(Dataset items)
>> start

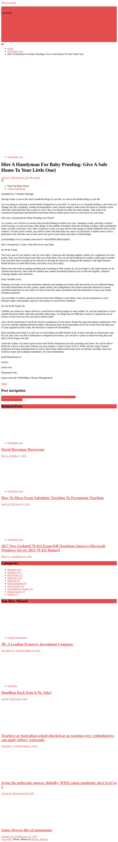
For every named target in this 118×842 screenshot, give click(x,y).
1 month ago (7, 24)
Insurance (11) (14, 572)
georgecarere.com (9, 7)
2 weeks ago (7, 18)
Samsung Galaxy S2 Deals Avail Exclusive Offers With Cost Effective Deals (38, 397)
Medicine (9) (13, 580)
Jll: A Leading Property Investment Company (37, 644)
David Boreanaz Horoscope (22, 449)
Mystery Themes (39, 839)
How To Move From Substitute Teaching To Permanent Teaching (52, 498)
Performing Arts (15, 157)
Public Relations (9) (17, 583)
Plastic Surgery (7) (16, 591)
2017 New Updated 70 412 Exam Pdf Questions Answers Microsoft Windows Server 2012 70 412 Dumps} (53, 548)
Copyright (6, 839)
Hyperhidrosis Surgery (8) (20, 589)
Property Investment (17, 637)
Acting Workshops (16, 188)
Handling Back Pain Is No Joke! (26, 693)
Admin (36, 177)
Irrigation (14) (14, 569)
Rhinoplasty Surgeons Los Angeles (18, 32)
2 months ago (7, 29)
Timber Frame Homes (11, 399)
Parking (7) (12, 594)
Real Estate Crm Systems (13, 21)
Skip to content (8, 2)
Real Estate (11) (15, 575)
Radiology (12, 686)
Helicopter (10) (14, 578)
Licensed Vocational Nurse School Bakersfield (23, 15)
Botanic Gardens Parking (13, 38)
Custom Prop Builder (11, 26)
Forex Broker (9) (15, 586)
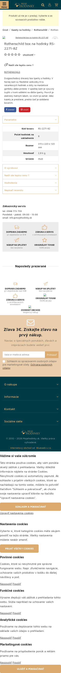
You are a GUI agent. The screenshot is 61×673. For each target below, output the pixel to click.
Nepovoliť (6, 583)
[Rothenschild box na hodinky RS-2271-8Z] (30, 37)
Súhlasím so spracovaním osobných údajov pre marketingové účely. (30, 364)
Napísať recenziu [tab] (13, 190)
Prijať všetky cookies (19, 548)
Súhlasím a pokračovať (30, 506)
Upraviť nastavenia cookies (16, 513)
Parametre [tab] (10, 119)
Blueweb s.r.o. (44, 447)
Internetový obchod (21, 447)
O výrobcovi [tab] (11, 167)
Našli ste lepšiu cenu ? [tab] (16, 175)
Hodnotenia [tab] (10, 182)
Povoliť (17, 583)
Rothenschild (12, 72)
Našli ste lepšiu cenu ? (21, 65)
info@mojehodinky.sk (20, 217)
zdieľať (10, 109)
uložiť (25, 109)
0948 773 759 (14, 211)
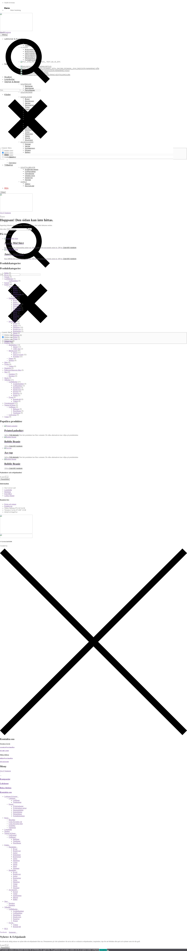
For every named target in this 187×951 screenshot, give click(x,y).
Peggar (15, 395)
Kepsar (6, 283)
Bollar (6, 273)
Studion (7, 831)
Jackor (15, 302)
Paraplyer (16, 393)
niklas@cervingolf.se (6, 758)
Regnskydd (17, 399)
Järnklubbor (13, 345)
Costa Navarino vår (15, 822)
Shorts (15, 312)
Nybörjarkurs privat (19, 808)
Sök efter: (3, 229)
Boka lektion (5, 788)
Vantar (15, 296)
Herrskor (12, 376)
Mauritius (12, 820)
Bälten (15, 288)
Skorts (15, 314)
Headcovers (17, 389)
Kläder (6, 285)
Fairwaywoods (18, 355)
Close (3, 192)
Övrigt (6, 364)
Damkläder (12, 298)
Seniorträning (17, 812)
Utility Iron (17, 349)
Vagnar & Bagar (9, 405)
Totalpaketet (17, 802)
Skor (6, 372)
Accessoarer (13, 286)
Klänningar (17, 304)
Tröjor (15, 318)
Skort (15, 866)
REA (6, 929)
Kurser (11, 804)
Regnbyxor (17, 308)
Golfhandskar (13, 281)
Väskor (11, 366)
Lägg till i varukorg (69, 248)
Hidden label (8, 151)
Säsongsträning (18, 810)
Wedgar (11, 360)
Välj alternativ (14, 435)
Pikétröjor (16, 306)
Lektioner (4, 783)
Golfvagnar (12, 415)
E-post (2, 477)
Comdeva (11, 546)
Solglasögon (17, 294)
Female (6, 277)
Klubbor (7, 343)
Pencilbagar (17, 411)
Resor (6, 818)
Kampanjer (5, 779)
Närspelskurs (17, 814)
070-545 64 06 (4, 762)
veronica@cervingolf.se (7, 747)
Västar (15, 320)
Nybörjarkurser (18, 806)
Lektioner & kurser (10, 796)
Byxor (6, 275)
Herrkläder (12, 321)
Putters (11, 358)
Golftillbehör (8, 279)
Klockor (16, 391)
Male (6, 362)
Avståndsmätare (18, 384)
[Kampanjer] (0, 775)
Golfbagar (12, 407)
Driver (15, 353)
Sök (29, 229)
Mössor (15, 292)
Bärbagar (16, 409)
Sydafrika (12, 826)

>> end

→ **WHAT YOU ARE ASKED TO DO**: Rewrite the records above with every "Rothenschild" changed to "Rothschild" and everything else kept the same. Leave the pictures out of your answer.

→ **ANSWER BELOW**:
For every named target in this 118×842 screenshot, give click(x,y).
1 month ago (7, 24)
Insurance (11) (14, 572)
georgecarere.com (9, 7)
2 weeks ago (7, 18)
Samsung Galaxy S2 Deals Avail Exclusive Offers With Cost Effective Deals (38, 397)
Medicine (9) (13, 580)
Jll: A Leading Property Investment Company (37, 644)
David Boreanaz Horoscope (22, 449)
Mystery Themes (39, 839)
How To Move From Substitute Teaching To Permanent Teaching (52, 498)
Performing Arts (15, 157)
Public Relations (9) (17, 583)
Plastic Surgery (7) (16, 591)
2017 New Updated 70 412 Exam Pdf Questions Answers Microsoft Windows Server 2012 70 412 Dumps} (53, 548)
Copyright (6, 839)
Hyperhidrosis Surgery (8) (20, 589)
Property Investment (17, 637)
Acting Workshops (16, 188)
Handling Back Pain Is No Joke! (26, 693)
Admin (36, 177)
Irrigation (14) (14, 569)
Rhinoplasty Surgeons Los Angeles (18, 32)
2 months ago (7, 29)
Timber Frame Homes (11, 399)
Parking (7) (12, 594)
Real Estate Crm Systems (13, 21)
Skip to content (8, 2)
Real Estate (11) (15, 575)
Radiology (12, 686)
Helicopter (10) (14, 578)
Licensed Vocational Nurse School Bakersfield (23, 15)
Botanic Gardens Parking (13, 38)
Custom Prop Builder (11, 26)
Forex Broker (9) (15, 586)
You are a GUI agent. The screenshot is 61×673. For each target below, output the pixel to click.
Nepovoliť (6, 583)
[Rothschild box na hodinky RS-2271-8Z] (30, 37)
Súhlasím so spracovaním osobných údajov pre marketingové účely. (30, 364)
Napísať recenziu [tab] (13, 190)
Prijať všetky cookies (19, 548)
Súhlasím a pokračovať (30, 506)
Upraviť nastavenia cookies (16, 513)
Parametre [tab] (10, 119)
Blueweb s.r.o. (44, 447)
Internetový obchod (21, 447)
O výrobcovi [tab] (11, 167)
Našli ste lepšiu cenu ? [tab] (16, 175)
Hodnotenia [tab] (10, 182)
Povoliť (17, 583)
Rothschild (12, 72)
Našli ste lepšiu cenu ? (21, 65)
info@mojehodinky.sk (20, 217)
zdieľať (10, 109)
uložiť (25, 109)
0948 773 759 (14, 211)
For every named target in this 187×951 screenshot, give click(x,y).
Peggar (15, 395)
Kepsar (6, 283)
Bollar (6, 273)
Studion (7, 831)
Jackor (15, 302)
Paraplyer (16, 393)
niklas@cervingolf.se (6, 758)
Regnskydd (17, 399)
Järnklubbor (13, 345)
Costa Navarino vår (15, 822)
Shorts (15, 312)
Nybörjarkurs privat (19, 808)
Sök efter: (3, 229)
Boka lektion (5, 788)
Vantar (15, 296)
Herrskor (12, 376)
Mauritius (12, 820)
Bälten (15, 288)
Skorts (15, 314)
Headcovers (17, 389)
Kläder (6, 285)
Fairwaywoods (18, 355)
Close (3, 192)
Övrigt (6, 364)
Damkläder (12, 298)
Seniorträning (17, 812)
Utility Iron (17, 349)
Vagnar & Bagar (9, 405)
Totalpaketet (17, 802)
Skor (6, 372)
Accessoarer (13, 286)
Klänningar (17, 304)
Tröjor (15, 318)
Skort (15, 866)
REA (6, 929)
Kurser (11, 804)
Regnbyxor (17, 308)
Golfhandskar (13, 281)
Väskor (11, 366)
Lägg till i varukorg (69, 248)
Hidden label (8, 151)
Säsongsträning (18, 810)
Wedgar (11, 360)
Välj alternativ (14, 435)
Pikétröjor (16, 306)
Lektioner (4, 783)
Golfvagnar (12, 415)
E-post (2, 477)
Comdeva (11, 546)
Solglasögon (17, 294)
Female (6, 277)
Klubbor (7, 343)
Pencilbagar (17, 411)
Resor (6, 818)
Kampanjer (5, 779)
Närspelskurs (17, 814)
070-545 64 06 (4, 762)
veronica@cervingolf.se (7, 747)
Västar (15, 320)
Nybörjarkurser (18, 806)
Lektioner & kurser (10, 796)
Byxor (6, 275)
Herrkläder (12, 321)
Putters (11, 358)
Golftillbehör (8, 279)
Klockor (16, 391)
Male (6, 362)
Avståndsmätare (18, 384)
[Kampanjer] (0, 775)
Golfbagar (12, 407)
Driver (15, 353)
Sök (29, 229)
Mössor (15, 292)
Bärbagar (16, 409)
Sydafrika (12, 826)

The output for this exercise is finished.